DR. WARREN OLANOW said rasagalines possibly neuroprotective effect appears promising for Parkinson disease patients.

But based on the study as presented, she said there are “too many variables” to say that it's evidence that the drug actually slows down the progression of Parkinson. The differences in the drug's effects on the early- and late-start groups could just be a matter of a difference in treating symptoms, she said.

The disease had progressed further in the late-start group, so it might just be that the symptomatic effect of rasagiline on those patients was less prominent, and not anything more dramatic than that.

She also suggested that there might be a complex symptomatic effect that might cause the late-starters to catch up to the early-starters eventually.

“The delayed start method appears to be the recent darling of the neuroprotection set, but absent a gold standard measure of disease severity it is difficult to feel comfortable that meeting these primary outcomes is evidence for modification of disease progression,” Dr.
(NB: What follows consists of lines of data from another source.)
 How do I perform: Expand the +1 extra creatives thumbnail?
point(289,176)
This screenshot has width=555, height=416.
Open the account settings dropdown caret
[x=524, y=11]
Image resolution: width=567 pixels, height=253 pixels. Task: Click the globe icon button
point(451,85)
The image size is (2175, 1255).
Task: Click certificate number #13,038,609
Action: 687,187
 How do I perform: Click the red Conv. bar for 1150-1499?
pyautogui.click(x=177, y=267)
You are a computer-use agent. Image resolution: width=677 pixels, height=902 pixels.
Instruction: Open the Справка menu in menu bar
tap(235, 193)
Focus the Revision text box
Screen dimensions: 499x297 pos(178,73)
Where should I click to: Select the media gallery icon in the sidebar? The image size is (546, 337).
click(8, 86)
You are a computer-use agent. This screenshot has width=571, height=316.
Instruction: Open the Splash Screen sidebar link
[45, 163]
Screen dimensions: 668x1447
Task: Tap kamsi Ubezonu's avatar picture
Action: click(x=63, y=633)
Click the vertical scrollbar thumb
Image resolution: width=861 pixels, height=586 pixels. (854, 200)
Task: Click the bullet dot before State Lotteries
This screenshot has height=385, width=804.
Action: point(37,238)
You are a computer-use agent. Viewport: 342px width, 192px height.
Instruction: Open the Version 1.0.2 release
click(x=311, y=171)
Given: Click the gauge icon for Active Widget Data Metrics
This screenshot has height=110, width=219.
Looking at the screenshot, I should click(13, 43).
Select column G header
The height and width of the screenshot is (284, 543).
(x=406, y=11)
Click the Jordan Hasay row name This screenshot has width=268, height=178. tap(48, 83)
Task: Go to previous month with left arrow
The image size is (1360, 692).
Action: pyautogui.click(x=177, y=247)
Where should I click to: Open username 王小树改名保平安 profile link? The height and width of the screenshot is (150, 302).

Shannon wrote in an e-mail to Neurology Today.

The lack of results in the 2 mg group is also cause for pause, she said. “This failure to show a dose-response pattern seems important to me and I wouldn't be so anxious to explain it away,” she wrote. “I think a healthy dose of skepticism goes a long way here, since this is a very expensive medicine.”

Dr. Olanow said there will be a lot more discussion about rasagiline and its potential in helping stunt Parkinson disease. “Clearly, it is crucial to know if early treatment will not only retard a delay in UPDRS but will retard a delay in gait dysfunction, in cognitive impairment, and other areas,” he said.